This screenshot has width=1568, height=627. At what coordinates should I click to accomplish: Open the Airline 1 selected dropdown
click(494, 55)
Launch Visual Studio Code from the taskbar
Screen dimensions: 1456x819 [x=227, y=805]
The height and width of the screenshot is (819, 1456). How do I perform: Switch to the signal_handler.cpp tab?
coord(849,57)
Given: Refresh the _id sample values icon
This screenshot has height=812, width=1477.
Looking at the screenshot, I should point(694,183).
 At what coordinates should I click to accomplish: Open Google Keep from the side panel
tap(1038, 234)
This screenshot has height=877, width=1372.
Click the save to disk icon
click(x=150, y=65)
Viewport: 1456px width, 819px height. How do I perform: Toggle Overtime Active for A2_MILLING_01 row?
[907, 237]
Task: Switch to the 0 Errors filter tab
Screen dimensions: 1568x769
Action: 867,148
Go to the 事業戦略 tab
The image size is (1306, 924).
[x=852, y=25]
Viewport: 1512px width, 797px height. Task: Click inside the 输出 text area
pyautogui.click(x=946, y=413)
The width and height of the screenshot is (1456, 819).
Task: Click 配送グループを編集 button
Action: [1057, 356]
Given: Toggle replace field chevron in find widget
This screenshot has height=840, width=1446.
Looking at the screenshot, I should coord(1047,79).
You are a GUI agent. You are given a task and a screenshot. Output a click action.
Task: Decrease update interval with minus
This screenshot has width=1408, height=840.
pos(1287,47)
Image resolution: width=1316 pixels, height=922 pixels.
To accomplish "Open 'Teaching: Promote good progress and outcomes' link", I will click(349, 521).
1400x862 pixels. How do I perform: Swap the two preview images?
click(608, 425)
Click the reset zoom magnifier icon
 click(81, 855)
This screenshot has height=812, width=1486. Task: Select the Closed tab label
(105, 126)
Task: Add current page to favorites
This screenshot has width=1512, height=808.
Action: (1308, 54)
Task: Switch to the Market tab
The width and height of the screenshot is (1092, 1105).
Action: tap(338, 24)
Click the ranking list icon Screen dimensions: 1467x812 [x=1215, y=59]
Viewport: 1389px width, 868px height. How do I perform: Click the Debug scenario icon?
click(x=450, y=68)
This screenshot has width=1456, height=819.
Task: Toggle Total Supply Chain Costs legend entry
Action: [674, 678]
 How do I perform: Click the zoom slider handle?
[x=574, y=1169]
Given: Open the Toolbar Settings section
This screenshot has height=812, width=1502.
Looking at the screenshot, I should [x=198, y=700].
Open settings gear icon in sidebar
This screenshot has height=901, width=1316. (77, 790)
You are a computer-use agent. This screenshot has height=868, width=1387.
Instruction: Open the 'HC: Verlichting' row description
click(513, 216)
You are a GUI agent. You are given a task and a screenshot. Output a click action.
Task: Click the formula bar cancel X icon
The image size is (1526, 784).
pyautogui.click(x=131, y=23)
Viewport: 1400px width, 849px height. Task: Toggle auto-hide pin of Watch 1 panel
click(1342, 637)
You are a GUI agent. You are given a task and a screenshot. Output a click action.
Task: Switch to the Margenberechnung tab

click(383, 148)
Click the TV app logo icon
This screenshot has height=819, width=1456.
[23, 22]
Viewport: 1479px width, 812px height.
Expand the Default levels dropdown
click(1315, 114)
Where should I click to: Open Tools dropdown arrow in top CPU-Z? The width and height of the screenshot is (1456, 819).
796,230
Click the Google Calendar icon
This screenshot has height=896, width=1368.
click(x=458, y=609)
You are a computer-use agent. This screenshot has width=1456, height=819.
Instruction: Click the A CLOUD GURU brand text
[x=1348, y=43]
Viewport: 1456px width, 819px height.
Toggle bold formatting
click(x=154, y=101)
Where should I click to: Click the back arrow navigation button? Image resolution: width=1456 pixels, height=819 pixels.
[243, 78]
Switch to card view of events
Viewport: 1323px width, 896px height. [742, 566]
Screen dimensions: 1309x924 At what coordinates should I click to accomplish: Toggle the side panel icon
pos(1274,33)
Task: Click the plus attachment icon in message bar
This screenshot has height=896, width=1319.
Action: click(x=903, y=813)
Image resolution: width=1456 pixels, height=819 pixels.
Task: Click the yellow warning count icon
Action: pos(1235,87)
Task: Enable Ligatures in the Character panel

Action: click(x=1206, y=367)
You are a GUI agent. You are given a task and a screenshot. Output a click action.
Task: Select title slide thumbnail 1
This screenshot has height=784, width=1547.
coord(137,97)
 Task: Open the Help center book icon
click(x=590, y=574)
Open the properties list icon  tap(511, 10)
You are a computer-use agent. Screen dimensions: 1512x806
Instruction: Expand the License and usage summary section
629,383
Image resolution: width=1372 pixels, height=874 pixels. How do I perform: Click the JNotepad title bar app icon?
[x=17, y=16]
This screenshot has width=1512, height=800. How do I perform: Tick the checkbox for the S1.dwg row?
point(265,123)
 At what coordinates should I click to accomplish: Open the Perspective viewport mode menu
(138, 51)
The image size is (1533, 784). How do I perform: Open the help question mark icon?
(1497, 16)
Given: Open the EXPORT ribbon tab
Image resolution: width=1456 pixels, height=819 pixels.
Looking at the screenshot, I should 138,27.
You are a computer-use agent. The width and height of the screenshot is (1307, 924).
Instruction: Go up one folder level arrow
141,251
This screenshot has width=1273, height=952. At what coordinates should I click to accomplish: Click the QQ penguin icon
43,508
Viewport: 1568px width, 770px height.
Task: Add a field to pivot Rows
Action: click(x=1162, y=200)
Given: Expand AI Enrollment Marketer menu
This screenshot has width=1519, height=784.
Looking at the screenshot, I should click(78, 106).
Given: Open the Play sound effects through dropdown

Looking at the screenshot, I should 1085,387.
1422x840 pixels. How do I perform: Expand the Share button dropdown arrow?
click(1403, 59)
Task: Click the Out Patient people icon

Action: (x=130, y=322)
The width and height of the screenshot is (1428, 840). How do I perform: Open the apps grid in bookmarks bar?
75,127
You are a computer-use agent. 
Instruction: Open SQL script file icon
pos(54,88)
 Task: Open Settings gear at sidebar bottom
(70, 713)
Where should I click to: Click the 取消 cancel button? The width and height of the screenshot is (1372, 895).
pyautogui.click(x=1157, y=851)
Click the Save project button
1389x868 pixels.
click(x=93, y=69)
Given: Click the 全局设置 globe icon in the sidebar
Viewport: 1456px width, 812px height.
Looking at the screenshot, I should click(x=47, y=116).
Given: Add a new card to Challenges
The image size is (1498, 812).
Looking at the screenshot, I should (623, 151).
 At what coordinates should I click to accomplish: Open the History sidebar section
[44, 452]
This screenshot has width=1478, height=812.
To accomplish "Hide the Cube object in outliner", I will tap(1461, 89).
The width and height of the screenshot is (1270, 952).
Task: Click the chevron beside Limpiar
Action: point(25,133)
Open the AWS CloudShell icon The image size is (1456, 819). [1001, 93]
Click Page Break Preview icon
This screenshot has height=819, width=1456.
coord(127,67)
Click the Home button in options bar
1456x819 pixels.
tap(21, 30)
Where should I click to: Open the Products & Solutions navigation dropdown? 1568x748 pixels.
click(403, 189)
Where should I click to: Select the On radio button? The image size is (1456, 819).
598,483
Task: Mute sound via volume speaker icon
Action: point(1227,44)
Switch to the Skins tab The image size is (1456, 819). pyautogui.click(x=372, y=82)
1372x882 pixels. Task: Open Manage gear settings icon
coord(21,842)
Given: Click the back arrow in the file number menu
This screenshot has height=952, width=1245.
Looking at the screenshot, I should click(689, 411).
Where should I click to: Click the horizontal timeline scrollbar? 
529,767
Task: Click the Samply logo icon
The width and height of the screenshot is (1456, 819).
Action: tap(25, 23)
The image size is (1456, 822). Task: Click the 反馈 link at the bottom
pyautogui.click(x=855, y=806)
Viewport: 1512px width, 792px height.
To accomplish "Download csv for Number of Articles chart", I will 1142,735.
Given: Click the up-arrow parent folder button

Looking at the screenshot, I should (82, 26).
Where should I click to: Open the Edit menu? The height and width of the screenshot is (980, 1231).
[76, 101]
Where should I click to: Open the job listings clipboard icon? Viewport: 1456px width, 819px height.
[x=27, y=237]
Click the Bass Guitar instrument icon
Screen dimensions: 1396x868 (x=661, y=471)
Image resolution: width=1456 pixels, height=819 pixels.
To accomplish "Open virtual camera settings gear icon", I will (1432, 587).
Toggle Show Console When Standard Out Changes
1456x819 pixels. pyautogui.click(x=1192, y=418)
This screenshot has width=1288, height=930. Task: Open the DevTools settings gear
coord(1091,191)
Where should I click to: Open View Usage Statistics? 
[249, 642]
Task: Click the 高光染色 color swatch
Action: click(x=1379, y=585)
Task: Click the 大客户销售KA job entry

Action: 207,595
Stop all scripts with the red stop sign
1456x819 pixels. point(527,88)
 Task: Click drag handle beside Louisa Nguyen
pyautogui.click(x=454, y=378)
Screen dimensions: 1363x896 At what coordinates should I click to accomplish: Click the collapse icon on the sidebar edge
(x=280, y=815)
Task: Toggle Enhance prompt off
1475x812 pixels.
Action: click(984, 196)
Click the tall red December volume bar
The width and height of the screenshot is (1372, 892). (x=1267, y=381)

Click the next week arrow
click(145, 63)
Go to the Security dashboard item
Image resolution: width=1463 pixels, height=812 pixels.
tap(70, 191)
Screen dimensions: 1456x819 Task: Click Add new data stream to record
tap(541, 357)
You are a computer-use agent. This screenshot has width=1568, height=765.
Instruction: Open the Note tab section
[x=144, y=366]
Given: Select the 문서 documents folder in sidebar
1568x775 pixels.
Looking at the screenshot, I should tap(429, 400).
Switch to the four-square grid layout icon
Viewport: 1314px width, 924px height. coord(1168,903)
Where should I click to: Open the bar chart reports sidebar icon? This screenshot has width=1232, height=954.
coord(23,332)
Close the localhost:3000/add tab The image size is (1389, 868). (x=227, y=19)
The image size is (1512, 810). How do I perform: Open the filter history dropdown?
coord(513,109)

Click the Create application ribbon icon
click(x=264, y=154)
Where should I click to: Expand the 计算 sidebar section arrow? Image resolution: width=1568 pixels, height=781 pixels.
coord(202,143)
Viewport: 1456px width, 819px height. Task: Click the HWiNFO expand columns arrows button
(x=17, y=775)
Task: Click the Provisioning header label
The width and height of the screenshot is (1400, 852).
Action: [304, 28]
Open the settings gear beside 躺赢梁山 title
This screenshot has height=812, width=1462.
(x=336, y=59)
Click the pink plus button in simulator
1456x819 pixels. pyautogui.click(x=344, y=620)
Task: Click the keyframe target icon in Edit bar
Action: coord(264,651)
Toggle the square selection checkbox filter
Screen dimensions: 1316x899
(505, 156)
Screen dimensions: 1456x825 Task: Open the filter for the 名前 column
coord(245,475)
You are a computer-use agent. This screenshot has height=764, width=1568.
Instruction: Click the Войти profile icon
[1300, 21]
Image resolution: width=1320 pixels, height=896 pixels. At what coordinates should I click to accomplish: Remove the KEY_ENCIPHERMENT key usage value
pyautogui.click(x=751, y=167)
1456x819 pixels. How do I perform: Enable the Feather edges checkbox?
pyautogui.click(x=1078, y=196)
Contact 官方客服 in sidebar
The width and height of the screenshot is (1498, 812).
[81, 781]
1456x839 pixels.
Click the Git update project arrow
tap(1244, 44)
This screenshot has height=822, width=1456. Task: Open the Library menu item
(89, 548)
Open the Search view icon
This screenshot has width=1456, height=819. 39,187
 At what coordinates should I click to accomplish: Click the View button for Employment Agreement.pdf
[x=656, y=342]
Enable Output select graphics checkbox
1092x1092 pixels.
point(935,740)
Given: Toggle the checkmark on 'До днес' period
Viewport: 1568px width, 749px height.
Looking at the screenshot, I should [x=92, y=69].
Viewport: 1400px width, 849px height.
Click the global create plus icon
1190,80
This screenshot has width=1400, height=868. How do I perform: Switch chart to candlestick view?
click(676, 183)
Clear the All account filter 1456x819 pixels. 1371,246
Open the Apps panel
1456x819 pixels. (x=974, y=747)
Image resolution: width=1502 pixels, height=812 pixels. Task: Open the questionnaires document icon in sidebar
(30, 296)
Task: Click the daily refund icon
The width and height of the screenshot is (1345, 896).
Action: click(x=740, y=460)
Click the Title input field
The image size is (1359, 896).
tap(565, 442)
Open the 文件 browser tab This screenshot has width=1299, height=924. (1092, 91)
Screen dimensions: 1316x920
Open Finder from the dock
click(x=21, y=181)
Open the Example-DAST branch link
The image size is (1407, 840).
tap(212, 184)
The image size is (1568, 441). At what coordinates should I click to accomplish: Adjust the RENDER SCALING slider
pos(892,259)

*Your task*.
Report each line above that includes the string "logo".

*Exercise output*.
Click the TV app logo icon
Task: Click the Samply logo icon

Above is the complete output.